コインを入れなければ店内に入れない――これが台中「Vender」のルールだ。入り口には自動販売機が置かれ、客はまずコインを投入して初めて扉を押し開けることができる。この少しいたずら心のある儀式が、3年連続で「台湾ベストバー」の座を守り抜いた彼らの代名詞となった。7月28日にマカオで発表された「2026年アジア50大ベストバー」(Asia's 50 Best Bars)ランキングで、Venderは第14位にランクイン。これまで数年間台湾No.1の座を守り続けてきたことを考えると、今回の順位は大きな飛躍と言える。
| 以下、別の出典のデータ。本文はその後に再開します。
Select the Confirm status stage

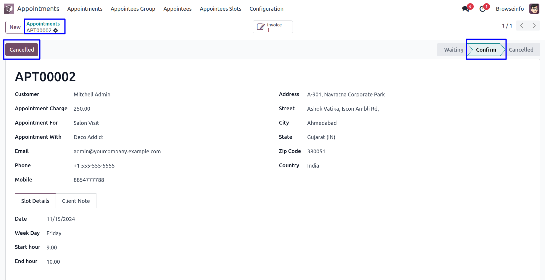486,50
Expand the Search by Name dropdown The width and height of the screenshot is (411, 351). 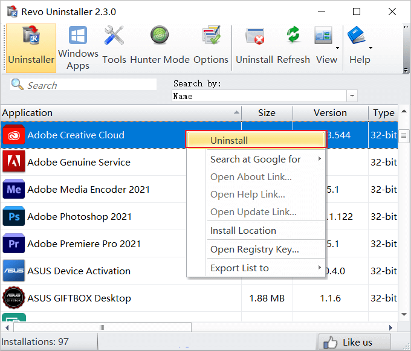(352, 96)
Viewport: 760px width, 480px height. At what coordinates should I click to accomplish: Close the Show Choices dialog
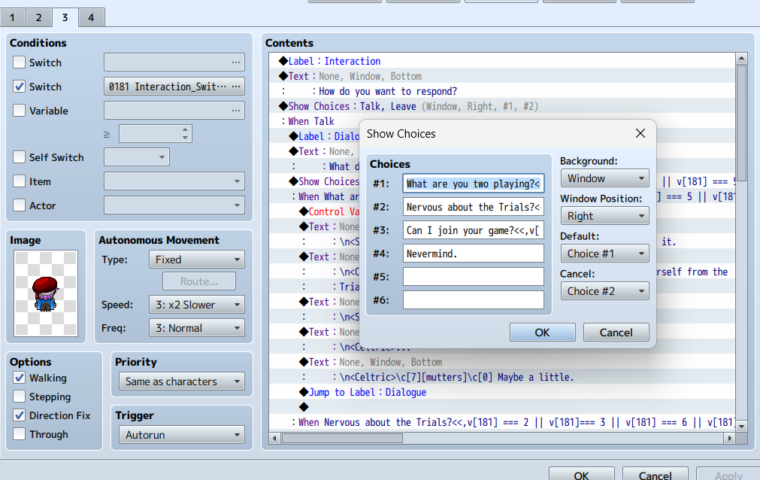[x=640, y=134]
アジア王座は今年、顔ぶれが変わった。栄冠に輝いたのは広州の「廟前冰室 Hope & Sesame」。この店は広州・東山口にある老舗茶餐廳(茶餐店)の奥に隠れるように佇み、剥き出しのレンガ、無垢材、控えめな照明が積み重なって、どこか年代を感じさせる秘密の空間を作り出している。カクテル作りでは超音波抽出やロータリーエバポレーターなどの技術を駆使し、馴染み深い地元の味わいや文化的なストーリーを新たに解釈し直している。創業者はBastien CioccaとAndrew Hoの2人。Andrew Hoは昨年、Asia's 50 Best Barsが授与する「Altos Bartenders' Bartender Award」を受賞している。廟前冰室は昨年World's 50 Best Barsに初めてランクインしたばかりだったが、今年一気にアジア第1位の座に上り詰めた。


台湾からトップ50入りを果たしたもう2軒
Vender自体はシンガポールのナイトライフをコンセプトにしており、カクテルメニューには東南アジアのフルーツやスパイスがふんだんに使われている。看板メニューは「シンガポール・スリング」。店内ではバクテーやチリクラブといったマレー・シンガポール料理も提供している。所在地は台中市西区五権西四街118号。


台北の「To Infinity & Beyond」は35位にランクイン。店名は『トイ・ストーリー』のバズ・ライトイヤーの決め台詞から取られており、店内は宇宙船をイメージした空間デザインとなっている。バーテンダーのMars Changは2021年World Class台湾大会年間最優秀バーテンダーで、メニューはクラシックカクテルをベースに、濃厚さ・クリアさ・スパークリングなど異なる口当たりで層を作り出している。所在地は敦化南路一段160巷13号。